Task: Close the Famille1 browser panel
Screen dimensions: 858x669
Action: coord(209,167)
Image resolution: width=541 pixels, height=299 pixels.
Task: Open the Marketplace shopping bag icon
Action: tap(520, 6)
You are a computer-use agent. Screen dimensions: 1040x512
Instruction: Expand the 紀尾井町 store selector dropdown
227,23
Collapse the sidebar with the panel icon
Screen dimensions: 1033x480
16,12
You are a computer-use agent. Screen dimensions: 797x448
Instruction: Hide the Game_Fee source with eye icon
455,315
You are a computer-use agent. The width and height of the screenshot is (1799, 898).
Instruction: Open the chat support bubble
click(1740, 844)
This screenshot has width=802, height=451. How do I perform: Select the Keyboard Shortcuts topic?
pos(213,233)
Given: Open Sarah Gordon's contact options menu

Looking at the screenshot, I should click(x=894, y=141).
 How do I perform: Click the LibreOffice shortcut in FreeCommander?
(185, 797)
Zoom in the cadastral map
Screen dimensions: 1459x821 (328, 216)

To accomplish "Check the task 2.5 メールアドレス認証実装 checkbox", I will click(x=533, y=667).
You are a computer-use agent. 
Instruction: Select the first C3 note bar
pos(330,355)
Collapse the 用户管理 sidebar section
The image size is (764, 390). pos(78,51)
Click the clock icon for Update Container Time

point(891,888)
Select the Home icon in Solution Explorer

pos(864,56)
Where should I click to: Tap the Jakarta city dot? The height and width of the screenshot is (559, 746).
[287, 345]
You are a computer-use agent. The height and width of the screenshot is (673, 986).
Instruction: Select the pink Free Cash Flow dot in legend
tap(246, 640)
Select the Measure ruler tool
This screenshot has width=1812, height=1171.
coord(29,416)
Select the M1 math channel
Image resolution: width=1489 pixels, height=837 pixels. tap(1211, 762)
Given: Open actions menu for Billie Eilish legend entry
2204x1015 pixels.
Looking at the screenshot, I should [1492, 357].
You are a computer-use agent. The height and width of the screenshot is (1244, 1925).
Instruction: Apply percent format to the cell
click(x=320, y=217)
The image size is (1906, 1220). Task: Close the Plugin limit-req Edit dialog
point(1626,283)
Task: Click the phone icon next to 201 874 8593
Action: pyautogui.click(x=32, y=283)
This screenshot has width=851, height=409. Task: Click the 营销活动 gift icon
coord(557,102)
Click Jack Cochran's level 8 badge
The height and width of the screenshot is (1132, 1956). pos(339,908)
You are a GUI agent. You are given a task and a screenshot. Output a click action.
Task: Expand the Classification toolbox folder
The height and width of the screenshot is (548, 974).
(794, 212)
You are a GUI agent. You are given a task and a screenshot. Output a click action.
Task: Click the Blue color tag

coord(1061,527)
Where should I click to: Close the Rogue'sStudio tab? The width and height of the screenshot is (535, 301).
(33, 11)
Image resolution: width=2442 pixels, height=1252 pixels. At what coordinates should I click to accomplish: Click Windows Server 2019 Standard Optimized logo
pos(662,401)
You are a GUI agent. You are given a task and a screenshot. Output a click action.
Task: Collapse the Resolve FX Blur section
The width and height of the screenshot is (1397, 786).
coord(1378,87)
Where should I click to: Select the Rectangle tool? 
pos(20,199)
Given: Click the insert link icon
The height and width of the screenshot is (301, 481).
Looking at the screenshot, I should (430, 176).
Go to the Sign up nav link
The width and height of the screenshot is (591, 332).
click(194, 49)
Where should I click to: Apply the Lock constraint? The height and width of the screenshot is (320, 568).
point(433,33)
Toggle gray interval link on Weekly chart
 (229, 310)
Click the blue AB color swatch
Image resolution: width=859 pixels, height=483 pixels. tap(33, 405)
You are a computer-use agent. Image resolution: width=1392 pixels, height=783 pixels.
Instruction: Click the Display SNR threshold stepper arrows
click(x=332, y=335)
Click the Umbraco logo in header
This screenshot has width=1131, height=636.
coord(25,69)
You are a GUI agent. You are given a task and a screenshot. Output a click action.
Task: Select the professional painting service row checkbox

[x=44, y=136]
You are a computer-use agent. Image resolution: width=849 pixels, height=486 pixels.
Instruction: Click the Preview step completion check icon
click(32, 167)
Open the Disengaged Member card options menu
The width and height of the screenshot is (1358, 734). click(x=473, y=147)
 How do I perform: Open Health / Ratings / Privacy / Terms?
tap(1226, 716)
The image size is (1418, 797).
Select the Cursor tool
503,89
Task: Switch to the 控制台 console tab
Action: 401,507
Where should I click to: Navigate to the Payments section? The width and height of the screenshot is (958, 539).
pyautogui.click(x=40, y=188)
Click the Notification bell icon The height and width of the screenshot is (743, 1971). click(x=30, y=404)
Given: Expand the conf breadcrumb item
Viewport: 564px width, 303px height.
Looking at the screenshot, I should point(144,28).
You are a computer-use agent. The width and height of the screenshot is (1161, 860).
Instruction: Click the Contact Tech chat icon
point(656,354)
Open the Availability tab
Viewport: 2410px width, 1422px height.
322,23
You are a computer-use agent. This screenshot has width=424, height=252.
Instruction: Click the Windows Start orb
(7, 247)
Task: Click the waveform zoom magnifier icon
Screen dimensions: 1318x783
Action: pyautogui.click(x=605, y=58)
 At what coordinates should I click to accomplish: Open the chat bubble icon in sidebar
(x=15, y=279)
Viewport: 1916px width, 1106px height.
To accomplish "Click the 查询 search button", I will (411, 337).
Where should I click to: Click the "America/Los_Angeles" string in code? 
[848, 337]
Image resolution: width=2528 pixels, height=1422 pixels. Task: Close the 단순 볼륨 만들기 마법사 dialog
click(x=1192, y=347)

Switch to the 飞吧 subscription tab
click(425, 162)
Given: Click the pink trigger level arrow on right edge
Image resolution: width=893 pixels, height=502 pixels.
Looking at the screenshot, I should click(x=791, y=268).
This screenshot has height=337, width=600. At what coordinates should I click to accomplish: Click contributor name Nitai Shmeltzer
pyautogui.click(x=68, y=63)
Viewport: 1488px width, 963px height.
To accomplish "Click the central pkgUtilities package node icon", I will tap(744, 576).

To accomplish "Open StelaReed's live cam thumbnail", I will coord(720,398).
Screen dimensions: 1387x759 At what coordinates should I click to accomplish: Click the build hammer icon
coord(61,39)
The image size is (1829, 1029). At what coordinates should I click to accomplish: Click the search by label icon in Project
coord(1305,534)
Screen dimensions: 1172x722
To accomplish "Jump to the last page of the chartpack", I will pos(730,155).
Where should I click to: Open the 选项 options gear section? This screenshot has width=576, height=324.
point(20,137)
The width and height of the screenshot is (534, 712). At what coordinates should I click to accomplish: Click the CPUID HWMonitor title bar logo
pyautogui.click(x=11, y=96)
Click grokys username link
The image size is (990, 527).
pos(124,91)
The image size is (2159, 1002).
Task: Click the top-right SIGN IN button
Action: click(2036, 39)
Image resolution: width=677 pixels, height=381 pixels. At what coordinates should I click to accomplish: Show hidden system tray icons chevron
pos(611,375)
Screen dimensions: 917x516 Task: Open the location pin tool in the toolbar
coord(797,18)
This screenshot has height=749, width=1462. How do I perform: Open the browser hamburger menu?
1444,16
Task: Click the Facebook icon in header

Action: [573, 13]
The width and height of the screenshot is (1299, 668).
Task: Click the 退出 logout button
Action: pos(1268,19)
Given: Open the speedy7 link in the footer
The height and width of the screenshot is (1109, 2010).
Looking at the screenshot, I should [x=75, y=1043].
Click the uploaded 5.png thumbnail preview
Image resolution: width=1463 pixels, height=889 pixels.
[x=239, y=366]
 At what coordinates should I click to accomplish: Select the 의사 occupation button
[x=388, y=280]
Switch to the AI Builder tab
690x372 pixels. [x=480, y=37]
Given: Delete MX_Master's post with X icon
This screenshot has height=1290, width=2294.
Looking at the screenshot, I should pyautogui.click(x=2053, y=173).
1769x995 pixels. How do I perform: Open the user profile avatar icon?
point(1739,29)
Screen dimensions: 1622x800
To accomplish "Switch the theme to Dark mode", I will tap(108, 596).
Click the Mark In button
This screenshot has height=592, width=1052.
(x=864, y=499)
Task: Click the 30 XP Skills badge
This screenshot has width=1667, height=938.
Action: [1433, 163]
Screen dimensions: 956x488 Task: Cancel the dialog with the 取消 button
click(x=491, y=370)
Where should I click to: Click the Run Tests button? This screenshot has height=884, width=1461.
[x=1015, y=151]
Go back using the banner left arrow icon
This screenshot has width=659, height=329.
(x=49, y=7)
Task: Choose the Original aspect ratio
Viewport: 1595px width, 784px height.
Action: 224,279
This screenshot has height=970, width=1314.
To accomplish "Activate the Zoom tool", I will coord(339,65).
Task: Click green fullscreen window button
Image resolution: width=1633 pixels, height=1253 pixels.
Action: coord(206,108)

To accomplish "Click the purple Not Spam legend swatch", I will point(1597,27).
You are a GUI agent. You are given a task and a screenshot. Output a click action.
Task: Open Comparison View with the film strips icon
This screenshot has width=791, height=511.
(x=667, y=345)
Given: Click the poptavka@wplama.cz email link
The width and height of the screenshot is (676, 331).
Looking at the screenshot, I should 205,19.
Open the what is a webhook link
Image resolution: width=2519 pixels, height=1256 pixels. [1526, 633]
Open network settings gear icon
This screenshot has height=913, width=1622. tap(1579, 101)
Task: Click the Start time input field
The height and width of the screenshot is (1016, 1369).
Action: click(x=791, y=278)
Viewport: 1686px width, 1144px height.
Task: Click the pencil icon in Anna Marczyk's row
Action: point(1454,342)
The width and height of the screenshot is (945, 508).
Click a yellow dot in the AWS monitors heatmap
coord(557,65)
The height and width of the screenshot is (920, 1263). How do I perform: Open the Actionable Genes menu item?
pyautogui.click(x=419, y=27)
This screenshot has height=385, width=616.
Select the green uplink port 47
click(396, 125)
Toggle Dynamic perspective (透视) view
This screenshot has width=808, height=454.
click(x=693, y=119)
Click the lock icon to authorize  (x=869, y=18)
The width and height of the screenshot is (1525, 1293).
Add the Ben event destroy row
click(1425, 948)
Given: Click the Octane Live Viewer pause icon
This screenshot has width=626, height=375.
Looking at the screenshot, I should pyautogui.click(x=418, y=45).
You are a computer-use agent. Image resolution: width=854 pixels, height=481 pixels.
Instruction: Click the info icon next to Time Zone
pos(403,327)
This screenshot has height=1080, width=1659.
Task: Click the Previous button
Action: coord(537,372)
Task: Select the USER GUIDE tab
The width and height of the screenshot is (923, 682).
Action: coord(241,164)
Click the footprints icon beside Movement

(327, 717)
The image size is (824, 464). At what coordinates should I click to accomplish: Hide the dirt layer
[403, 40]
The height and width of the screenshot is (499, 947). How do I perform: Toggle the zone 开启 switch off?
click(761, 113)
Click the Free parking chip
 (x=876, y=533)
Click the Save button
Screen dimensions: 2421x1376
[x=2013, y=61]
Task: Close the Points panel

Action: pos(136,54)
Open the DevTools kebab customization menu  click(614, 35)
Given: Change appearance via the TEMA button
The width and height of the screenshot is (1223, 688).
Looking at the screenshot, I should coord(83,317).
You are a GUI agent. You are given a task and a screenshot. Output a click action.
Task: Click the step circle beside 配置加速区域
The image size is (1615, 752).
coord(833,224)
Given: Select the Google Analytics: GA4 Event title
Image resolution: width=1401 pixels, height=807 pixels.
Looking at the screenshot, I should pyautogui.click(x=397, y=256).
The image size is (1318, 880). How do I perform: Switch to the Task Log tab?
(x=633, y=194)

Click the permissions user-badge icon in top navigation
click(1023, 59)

**How to complete this task**
Please return all lines above in which the string "computer" is found.

**Response to the exercise**
You are a computer-use agent. Screen dimensions: 1040x512
You are a computer-use agent. Screen dimensions: 797x448
You are a computer-use agent. The width and height of the screenshot is (1799, 898).
You are a computer-use agent. 
You are a computer-use agent. The height and width of the screenshot is (673, 986).
You are a computer-use agent. The height and width of the screenshot is (1244, 1925).
You are a computer-use agent. Image resolution: width=1392 pixels, height=783 pixels.
You are a computer-use agent. Image resolution: width=849 pixels, height=486 pixels.
You are a computer-use agent. The width and height of the screenshot is (1161, 860).
You are a computer-use agent. This screenshot has width=424, height=252.
You are a computer-use agent. Image resolution: width=854 pixels, height=481 pixels.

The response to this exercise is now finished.